As described above, according to this embodiment, the following effects can be obtained.

(1) By coating the transparent protective film 5 on the back surface of the reticle substrate 2, it is possible to prevent scratches from occurring on the back surface side of the reticle substrate 5 during the reticle manufacturing process, which would otherwise be caused by the transfer of such scratches. Wafer defects can be prevented.

(2) According to (1) above, by removing the transparent protective film 5 immediately before the exposure process, it is possible to remove foreign matter on the back side of the reticle substrate 2, and it is also possible to prevent splatter defects due to transfer of shadows of foreign matter. .

(3), due to (1) and (2) above, highly reliable e)
Since it is possible to realize the IJ sogelahue level, it is possible to improve the yield of wafers.

Although the invention made by the present inventor has been specifically explained above based on Examples, it goes without saying that the present invention is not limited to the Examples and can be modified in various ways without departing from the gist thereof. Nor.

For example, although a case has been described in which the transparent protective film 5 is made of polyimide resin, any protective film may be used as long as it can withstand processing temperatures during processes and has characteristics that allow it to be easily peeled and removed.

Furthermore, although the reticle substrate 2 has been described as being made of quartz, it may be any transparent substrate made of low expansion glass or the like.

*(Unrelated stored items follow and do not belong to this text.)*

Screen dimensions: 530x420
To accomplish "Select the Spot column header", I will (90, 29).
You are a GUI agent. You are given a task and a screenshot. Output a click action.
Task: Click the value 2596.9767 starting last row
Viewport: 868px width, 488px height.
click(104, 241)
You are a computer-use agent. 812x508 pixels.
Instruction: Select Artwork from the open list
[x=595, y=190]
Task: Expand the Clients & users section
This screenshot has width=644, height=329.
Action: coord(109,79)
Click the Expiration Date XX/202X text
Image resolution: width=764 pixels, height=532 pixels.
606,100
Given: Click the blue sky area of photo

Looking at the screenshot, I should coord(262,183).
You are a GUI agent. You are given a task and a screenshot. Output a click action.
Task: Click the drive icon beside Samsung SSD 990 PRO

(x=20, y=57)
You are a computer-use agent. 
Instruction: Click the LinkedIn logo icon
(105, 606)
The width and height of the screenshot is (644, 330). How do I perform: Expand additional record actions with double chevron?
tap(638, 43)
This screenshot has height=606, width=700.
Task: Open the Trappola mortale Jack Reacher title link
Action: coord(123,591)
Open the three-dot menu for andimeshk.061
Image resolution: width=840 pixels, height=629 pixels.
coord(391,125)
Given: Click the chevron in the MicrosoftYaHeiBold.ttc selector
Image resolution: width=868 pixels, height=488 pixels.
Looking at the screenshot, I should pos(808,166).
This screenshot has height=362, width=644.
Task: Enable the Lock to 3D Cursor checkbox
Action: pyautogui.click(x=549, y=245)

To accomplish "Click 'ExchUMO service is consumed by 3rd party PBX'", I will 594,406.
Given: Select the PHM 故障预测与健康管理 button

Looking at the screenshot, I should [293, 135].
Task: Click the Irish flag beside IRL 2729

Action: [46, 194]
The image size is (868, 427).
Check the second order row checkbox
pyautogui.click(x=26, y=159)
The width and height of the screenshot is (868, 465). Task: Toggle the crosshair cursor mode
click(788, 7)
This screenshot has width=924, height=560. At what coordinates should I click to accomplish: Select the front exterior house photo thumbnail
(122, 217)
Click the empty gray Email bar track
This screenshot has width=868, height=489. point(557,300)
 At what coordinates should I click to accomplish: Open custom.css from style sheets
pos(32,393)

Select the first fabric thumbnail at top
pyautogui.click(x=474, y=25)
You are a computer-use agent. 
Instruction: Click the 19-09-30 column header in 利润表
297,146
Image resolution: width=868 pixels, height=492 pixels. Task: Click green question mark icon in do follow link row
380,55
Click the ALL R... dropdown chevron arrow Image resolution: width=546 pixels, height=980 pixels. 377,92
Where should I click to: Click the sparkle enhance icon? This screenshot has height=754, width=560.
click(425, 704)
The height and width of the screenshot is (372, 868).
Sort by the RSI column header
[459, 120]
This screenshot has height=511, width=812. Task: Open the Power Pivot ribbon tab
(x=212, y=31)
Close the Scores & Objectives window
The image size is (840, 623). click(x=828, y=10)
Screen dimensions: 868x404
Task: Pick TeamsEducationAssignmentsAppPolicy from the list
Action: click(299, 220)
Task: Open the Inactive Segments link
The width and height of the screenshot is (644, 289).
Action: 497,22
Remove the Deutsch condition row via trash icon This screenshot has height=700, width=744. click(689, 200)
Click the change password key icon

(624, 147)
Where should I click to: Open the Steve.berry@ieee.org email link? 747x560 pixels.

In the above description, the invention made by the present inventor was mainly applied to a reticle I for reduction projection exposure, which is the field of application of the invention, but the invention is not limited to this, for example, 1:1 etc. It can also be applied to photomasks for optical use.

〔Effect of the invention〕

A brief explanation of the effects obtained by typical inventions disclosed in this application is as follows.

That is, a transparent substrate having a predetermined thickness, a light-shielding circuit pattern formed in a predetermined shape on one main surface of the transparent substrate, and a light-shielding circuit pattern attached to at least the main surface of the transparent substrate opposite to the light-shielding circuit pattern. By creating a photomask structure consisting of a protective film, it is possible to prevent scratches on the back side of the photomask during the photomask manufacturing stage, and this protective film is removed immediately before the exposure process.
By separating M, it is also possible to remove foreign matter on the back side, and as a result, it is possible to prevent scratches or scratches caused by the transfer of shadows of foreign matter, and to achieve highly reliable IJ soger cleaning.

[BRIEF DESCRIPTION OF THE DRAWINGS] FIG. 1 is a schematic cross-sectional view of a reticle according to an embodiment of the present invention. 1 is a perspective view showing the entire reticle of this embodiment. 1... Reticle (photomask), 2... Reticle substrate (transparent substrate), 3... Light shielding circuit pattern, 4...
Left part, 5...Transparent protective film (protective film).

Claims (1)

[Claims] 1. A transparent substrate, a light-shielding circuit pattern formed in a predetermined shape on one main surface of the transparent substrate, and a protective film deposited on at least the surface opposite to the light-shielding circuit pattern. A photomask consisting of 2. The photomask according to claim 1, wherein the transparent substrate is made of quartz glass, and the protective film is a transparent film made of polyimide resin.